FRANKFURT (Reuters) – Euro zone banks expect emergency credit demand to surge again in the second quarter and they are likely to meet this with easier credit standards as government guarantees and liquidity measures kick in, the European Central Bank said on Tuesday.
With much of the continent in lockdown to stem the spread of the coronavirus pandemic, the euro zone economy could shrink by a tenth this year and firms are scrambling for funding to stay afloat until the economy reopens.
Credit standards, or banks’ internal loan approval criteria, for corporate loans tightened in the first quarter but the deterioration was “small” compared to the global financial crisis and the bloc’s subsequent debt crisis, due in part to government measures, the ECB added.

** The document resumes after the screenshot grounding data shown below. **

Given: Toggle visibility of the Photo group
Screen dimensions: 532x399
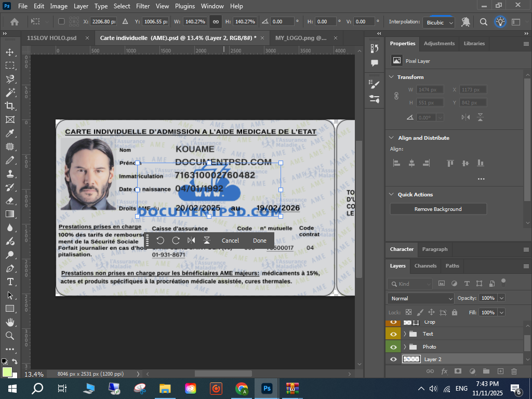Looking at the screenshot, I should pos(393,347).
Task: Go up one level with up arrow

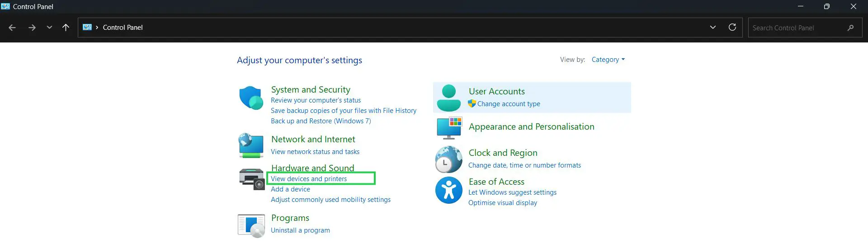Action: [66, 28]
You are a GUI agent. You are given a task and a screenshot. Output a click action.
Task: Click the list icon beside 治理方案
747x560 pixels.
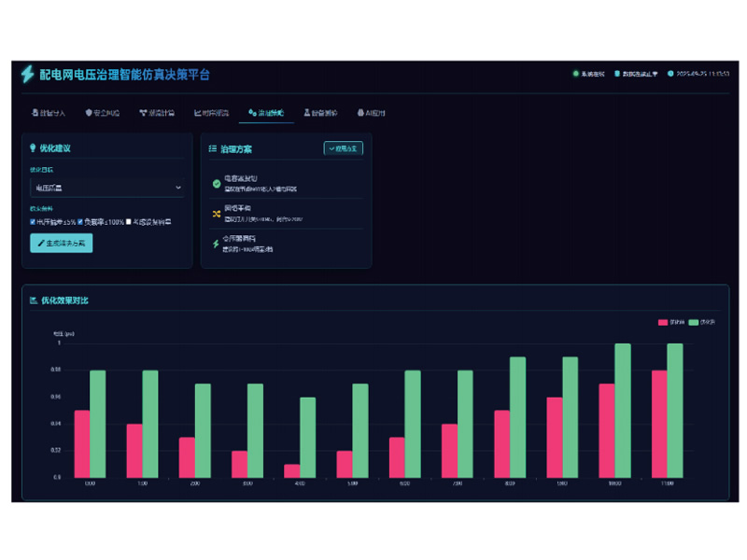pyautogui.click(x=213, y=148)
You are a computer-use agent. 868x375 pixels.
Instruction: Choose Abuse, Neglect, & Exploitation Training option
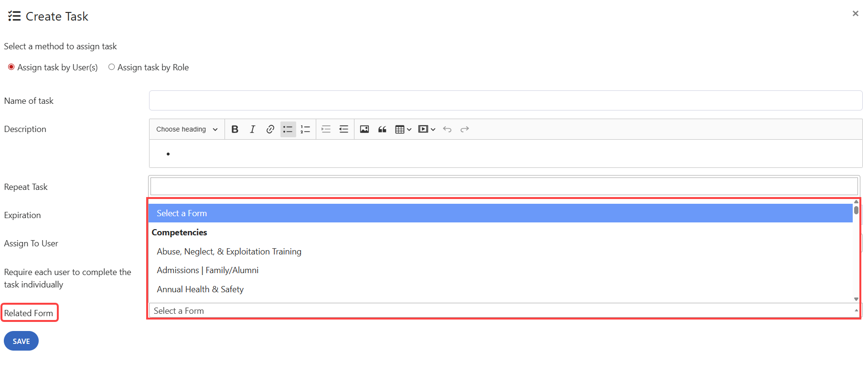click(229, 252)
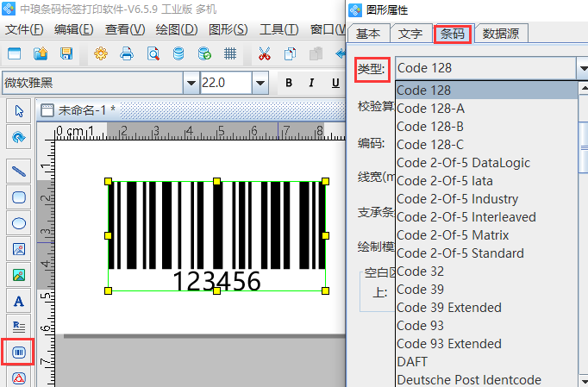Select the ellipse drawing tool

click(18, 223)
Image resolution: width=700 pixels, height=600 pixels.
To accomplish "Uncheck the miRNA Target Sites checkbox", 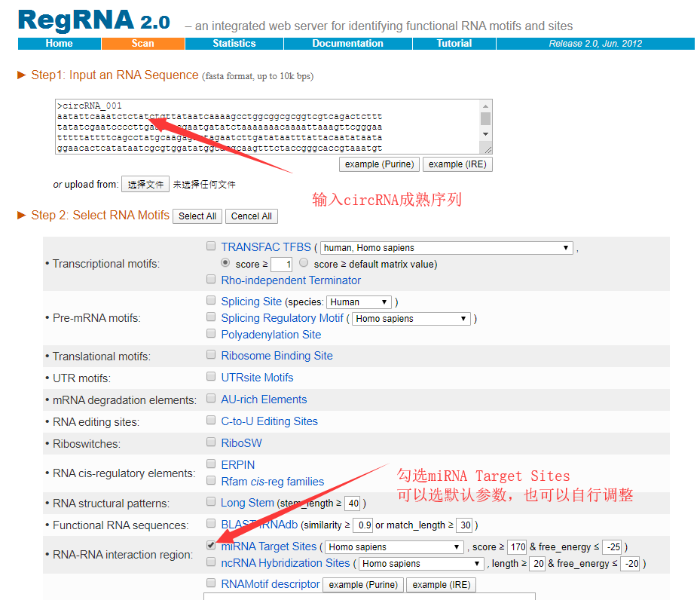I will pos(211,546).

The central bank’s liquidity measures and government guarantees will fully kick in by the second quarter so banks expect their credit standards to ease substantially in the three months to June, the ECB added, based on a survey of 144 lenders.

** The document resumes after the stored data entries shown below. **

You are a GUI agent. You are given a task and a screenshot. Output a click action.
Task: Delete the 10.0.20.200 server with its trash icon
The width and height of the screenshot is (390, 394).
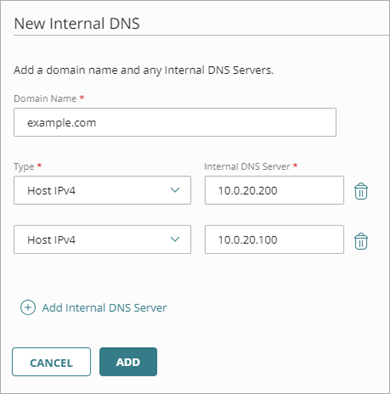(361, 191)
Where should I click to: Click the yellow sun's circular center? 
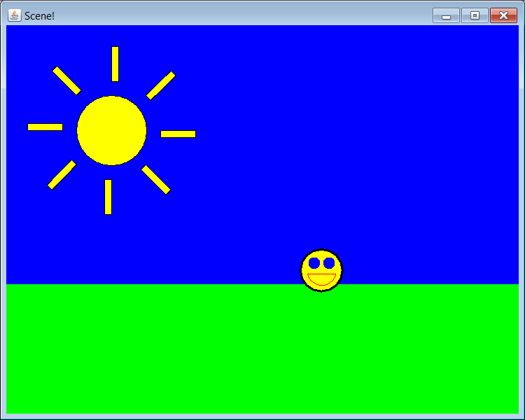(x=111, y=131)
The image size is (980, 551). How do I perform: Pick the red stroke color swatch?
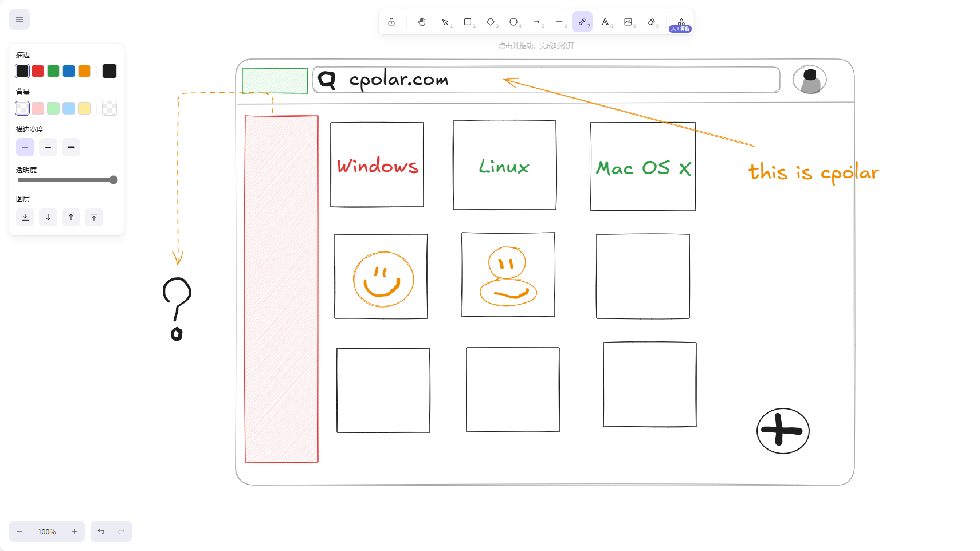(38, 71)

Among the euro zone’s biggest countries, corporate credit standards tightened the most in Germany and Italy while in France, they were broadly unchanged.

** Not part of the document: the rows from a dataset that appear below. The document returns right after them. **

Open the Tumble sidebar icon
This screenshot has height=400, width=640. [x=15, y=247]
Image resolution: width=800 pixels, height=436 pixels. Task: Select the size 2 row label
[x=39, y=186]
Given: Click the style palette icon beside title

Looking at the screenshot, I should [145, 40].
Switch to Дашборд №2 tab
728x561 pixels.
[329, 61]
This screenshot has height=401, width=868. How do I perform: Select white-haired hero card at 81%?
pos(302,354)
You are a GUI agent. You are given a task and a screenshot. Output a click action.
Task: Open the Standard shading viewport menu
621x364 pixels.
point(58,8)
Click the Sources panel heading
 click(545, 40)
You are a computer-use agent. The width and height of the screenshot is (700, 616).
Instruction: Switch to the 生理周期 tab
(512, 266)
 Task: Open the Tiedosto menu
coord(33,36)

“Firms’ demand for loans or drawing of credit lines surged in the first quarter of 2020, on account of firms’ emergency liquidity needs,” the ECB said. “In the second quarter, firms’ loan demand is expected to increase further, to the highest net balance since the start of the survey in 2003.”
Household borrowers face more difficultly as credit standards tightened in the first quarter and a further deterioration in the second quarter is also likely, the ECB added in a survey conducted between March 19 and April 3, the height of Europe’s coronavirus lockdown.